I’m a huge fan of GIRLS, her HBO series, and it doesn’t always get the best reviews because people think it’s just about a bunch of white upper class women living in New York and having sex (aka Sex and the City). When GIRLS first premiered a couple of years ago, Lena explained that she was trying to capture the complete opposite of Sex and the City because she didn’t find it to be realistic. As much as I love Carrie Bradshaw, her starting career as a sex columnist that probably paid close to nothing would not have allowed her to live in a quiet Manhattan apartment, drink cosmos every night, and buy Prada shoes weekly. Which is what Lena means when she says unrealistic. Carrie eventually works her way up and publishes books that will pay for all of that, but what annoyed me was how much Carrie joked about her credit card bills yet she continued to drink fancy wine and wear Gucci.

For all of you who have never seen GIRLS, it’s about not having your life together right out of college like we all “believed” we would. It’s about the not-so-charming and gruesome truth about dating and the uncertainty of the future. It’s about learning to live independently even though you really want to latch onto those parents of yours.

Here are seven reasons why you should read Lena Dunham’s book and cut her some slack:

1. You’ll find yourself saying, “Oh my god, I did that too,” like you’re reading a judy blume book.

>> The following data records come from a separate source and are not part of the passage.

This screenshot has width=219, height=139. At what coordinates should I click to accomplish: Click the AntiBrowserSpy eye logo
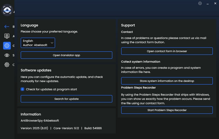pos(7,10)
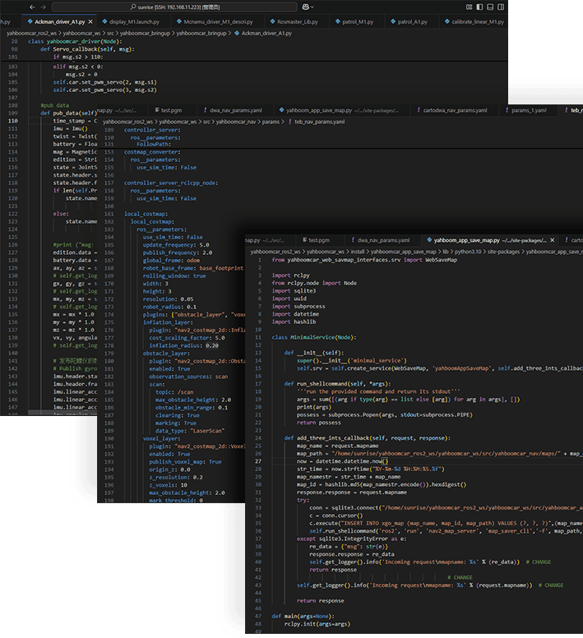Click the forward navigation arrow in title bar
Image resolution: width=583 pixels, height=638 pixels.
tap(44, 7)
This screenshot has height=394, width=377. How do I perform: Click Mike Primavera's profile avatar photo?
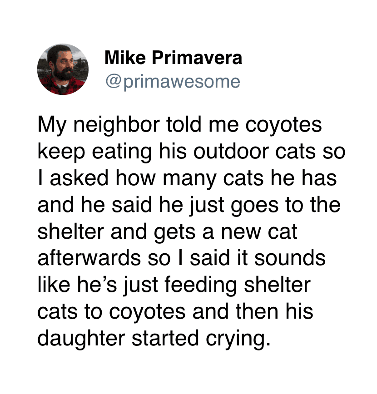pos(63,69)
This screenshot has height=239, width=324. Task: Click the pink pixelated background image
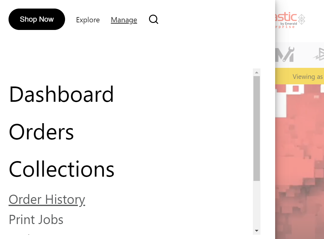pyautogui.click(x=299, y=159)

She adds a lot of quirky moments from childhood, to puberty, to possible lesbian tendencies only because you didn’t actually know what the term meant. You’ll look back on your old self and think, “See? You weren’t that crazy.”

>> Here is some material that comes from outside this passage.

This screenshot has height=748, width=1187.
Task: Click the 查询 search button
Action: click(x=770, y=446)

2. You’ll learn the ways of dealing with publishers and the not-so-pretty truths behind writing.

She dives into the annoyances of certain men in the publishing world who try to “protect you” in times when you don’t need protection. She pretty much tells you to stick to your guns and don’t let anyone take over your career.

3. You’ll realize that you had some form of anxiety as a child, you just didn’t know it until now.

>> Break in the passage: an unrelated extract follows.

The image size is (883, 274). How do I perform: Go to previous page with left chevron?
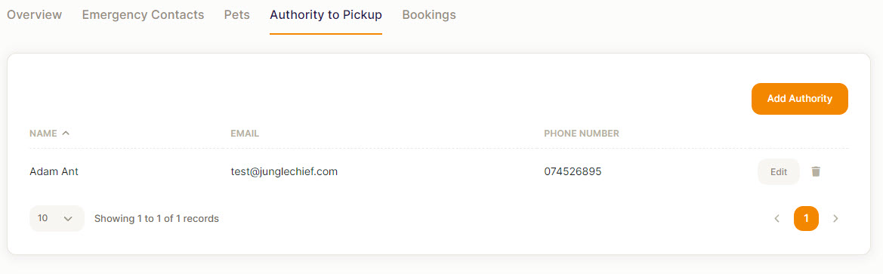point(777,218)
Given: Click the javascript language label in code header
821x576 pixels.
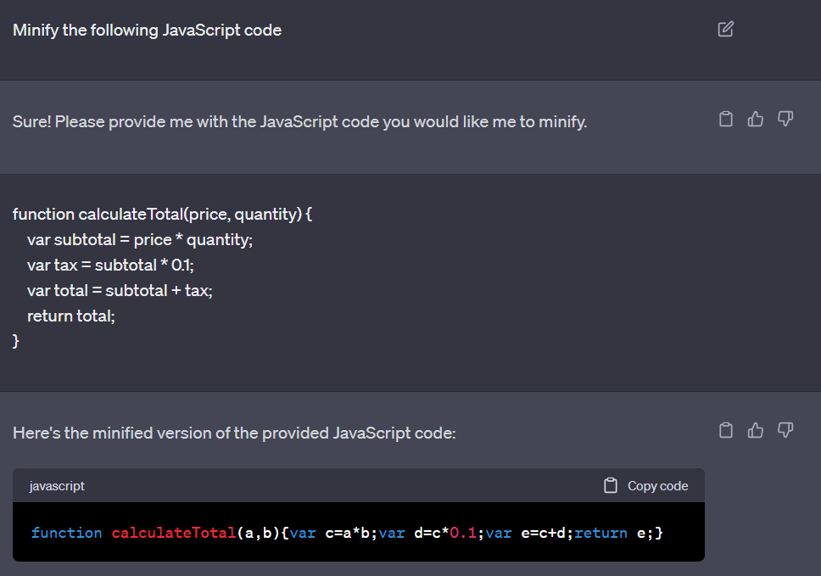Looking at the screenshot, I should [x=57, y=486].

Lena was scared of everything. She constantly thought she was dying of something, frightened by little things like cellphones melting her brain, and the surface of her tongue. It starts to make whatever problems you’ve had seem small, or big, depending on the problem.

4. You will fulfill your parents dream by never wanting to date again.

Her dating stories are horrifying, yet hilarious all at the same time. She’s had internet boyfriends pretend to die as a way of “breaking up with her” to creepy 5th grade teachers hitting on her while she’s a student. If you’re single, this will make you rethink going out again.

5. Having a sense of humor really can make life better.

I promise, you will keep laughing as you read this book. It doesn’t stop.

6. You will respect Lena Dunham for all her gross honesty and laugh your panties off at her expense.

She expresses her concern over genital warts, along with many other things.

7. You will appreciate your own creativity no matter how much you doubted yourself.

She started off making small skits and videos with two friends she worked with in a baby clothing store that Gwyneth Paltrow shopped at. It has to start somewhere.

My One Complaint:

My only problem I had with her was her “rape” scene. I put quotation marks because she calls this scene “rape” but I know others may not see it as such. My opinion isn’t based off of whether or not this is a rape scene. It’s about the only redeeming quality she gave her rapist…he was a Republican. She repeated it several times, first staring off with, “I met my first Republican….” which then leads to her rape. And then this:

There was a story about him punching a girl in the boobs at a party. He was a Republican.

I was annoyed by this because she seemed extremely naive for a twenty-eight year old woman to poke a stab at Republicans for giving them the “rapist” quality. I’ve known plenty of Republicans…my entire family and then some, along with male friends, and I can confidently say that they’ve never raped anybody. I wasn’t offended by her statement, but I wanted her to back up her reasoning for needing to consistently point out that he was Republican, as if that is the reason he raped her. It didn’t fit for me, and I don’t think it helped her case in her essay.

I hope you all read her book and enjoy it as much as I did!